O Observatório Quidgest 2026-2027 está a recolher contributos de todos os países para compreender como a inteligência artificial e os agentes autónomos estão a entrar nos processos, decisões e operações das organizações.
Como está a IA a ser governada? Quem assume a responsabilidade quando ocorrem falhas ou erros?De que forma estas tecnologias estão (ou não) a gerar valor concreto no dia a dia das organizações?
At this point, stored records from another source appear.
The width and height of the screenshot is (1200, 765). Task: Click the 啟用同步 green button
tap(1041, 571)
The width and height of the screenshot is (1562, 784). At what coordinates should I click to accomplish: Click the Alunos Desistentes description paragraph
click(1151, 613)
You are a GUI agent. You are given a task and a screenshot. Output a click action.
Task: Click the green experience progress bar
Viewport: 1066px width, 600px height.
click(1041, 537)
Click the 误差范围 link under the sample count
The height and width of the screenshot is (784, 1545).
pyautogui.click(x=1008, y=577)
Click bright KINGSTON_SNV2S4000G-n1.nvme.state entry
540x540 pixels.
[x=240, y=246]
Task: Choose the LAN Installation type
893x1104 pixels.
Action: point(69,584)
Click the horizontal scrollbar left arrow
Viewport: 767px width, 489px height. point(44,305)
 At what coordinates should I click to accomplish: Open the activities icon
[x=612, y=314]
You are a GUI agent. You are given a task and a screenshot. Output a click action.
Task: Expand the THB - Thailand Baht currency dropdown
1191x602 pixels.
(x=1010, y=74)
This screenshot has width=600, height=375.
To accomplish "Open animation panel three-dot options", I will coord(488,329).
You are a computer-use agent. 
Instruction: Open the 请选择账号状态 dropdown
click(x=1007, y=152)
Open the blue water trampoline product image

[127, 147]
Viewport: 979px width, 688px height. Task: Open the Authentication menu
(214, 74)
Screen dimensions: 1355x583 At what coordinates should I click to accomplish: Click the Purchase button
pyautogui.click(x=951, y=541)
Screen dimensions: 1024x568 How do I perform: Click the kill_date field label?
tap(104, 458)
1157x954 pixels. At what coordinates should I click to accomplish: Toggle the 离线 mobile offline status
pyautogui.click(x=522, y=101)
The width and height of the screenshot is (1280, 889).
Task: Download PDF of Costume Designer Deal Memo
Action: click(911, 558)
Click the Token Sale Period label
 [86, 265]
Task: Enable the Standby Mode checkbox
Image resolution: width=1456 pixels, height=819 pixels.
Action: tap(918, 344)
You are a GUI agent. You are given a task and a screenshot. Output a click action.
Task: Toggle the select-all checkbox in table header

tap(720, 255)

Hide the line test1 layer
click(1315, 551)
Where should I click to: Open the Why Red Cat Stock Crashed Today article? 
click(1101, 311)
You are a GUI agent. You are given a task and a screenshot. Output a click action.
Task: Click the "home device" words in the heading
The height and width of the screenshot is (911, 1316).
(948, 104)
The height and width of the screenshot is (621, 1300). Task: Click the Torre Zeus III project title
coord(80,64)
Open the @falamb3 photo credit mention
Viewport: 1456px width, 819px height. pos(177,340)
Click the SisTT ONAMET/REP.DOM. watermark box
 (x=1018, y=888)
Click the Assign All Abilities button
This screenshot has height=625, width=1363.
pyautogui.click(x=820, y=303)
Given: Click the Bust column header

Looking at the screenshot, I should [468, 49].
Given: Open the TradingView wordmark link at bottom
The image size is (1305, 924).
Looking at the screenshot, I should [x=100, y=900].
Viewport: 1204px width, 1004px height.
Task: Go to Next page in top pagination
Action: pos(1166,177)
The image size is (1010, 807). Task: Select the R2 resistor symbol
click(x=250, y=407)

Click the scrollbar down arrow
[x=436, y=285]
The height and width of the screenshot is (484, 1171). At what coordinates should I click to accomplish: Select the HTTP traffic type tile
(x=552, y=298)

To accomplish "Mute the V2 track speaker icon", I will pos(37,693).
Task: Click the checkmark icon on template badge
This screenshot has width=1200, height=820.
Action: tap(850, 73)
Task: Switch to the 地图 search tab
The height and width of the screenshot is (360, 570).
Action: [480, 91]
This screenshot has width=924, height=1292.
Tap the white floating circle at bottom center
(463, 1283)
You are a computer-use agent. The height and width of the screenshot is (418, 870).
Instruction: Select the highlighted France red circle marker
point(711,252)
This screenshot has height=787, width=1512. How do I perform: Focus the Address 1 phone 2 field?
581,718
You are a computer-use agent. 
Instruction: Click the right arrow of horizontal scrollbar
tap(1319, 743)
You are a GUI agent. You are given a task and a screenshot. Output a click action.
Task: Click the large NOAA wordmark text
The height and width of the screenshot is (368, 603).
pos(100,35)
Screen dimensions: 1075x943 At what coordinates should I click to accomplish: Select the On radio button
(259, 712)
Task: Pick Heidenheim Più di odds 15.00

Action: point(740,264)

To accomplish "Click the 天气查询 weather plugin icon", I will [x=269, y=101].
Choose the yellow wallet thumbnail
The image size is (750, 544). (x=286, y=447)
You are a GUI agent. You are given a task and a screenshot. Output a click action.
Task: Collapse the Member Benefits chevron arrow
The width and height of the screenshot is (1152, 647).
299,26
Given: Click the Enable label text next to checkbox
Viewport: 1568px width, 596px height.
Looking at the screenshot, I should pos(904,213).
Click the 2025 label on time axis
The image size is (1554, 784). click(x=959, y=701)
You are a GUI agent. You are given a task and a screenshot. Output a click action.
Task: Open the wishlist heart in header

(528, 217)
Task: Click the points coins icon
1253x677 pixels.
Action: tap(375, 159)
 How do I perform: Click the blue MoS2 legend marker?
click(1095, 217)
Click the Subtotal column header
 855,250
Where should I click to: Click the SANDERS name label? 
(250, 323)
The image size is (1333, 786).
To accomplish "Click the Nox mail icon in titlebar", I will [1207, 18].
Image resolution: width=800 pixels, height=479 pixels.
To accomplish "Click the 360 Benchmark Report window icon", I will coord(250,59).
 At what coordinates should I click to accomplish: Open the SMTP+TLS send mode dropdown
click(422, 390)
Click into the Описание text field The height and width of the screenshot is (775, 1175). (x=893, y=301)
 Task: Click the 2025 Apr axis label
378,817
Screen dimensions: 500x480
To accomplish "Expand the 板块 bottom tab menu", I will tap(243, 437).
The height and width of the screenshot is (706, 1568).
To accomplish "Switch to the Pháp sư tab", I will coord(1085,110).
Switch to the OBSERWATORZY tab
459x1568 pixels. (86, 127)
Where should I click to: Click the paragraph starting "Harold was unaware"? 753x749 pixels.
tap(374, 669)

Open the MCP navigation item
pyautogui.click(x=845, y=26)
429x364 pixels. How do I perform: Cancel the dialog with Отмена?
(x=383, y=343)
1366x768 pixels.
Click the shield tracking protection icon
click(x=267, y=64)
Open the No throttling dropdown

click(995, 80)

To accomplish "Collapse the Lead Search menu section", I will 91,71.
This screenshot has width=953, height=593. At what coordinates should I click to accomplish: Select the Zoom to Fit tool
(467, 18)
Estas são algumas das questões para as quais a Quidgest procura respostas, através da análise internacional que está a preparar.
Trata-se do Observatório Quidgest 2026-2027, uma pesquisa para a qual a multinacional portuguesa especialista em soluções e software está a recolher contributos de todos os países, como forma de compreender como a inteligência artificial e os agentes autónomos estão a entrar nos processos, decisões e operações críticas das organizações.
A participação no inquérito, alargada a gestores, decisores, investigadores, estudantes e profissionais de diferentes áreas, é anónima, está aberta a qualquer país e pode ser feita até dia 31 de março deste ano.
A revelação dos resultados do Observatório, que a Quidgest espera que ajudem os diferentes players do mercado a construir uma visão mais informada e global sobre o futuro da Inteligência Artificial, está prevista para o final do primeiro semestre deste ano.
Refira-se que quem participar no questionário da Quidgest, terá acesso aos resultados do Observatório Quidgest 2024/2025, com dados de 35 países, 51 gráficos comentados e 24 tendências-chave sobre o impacto da IA na transformação digital.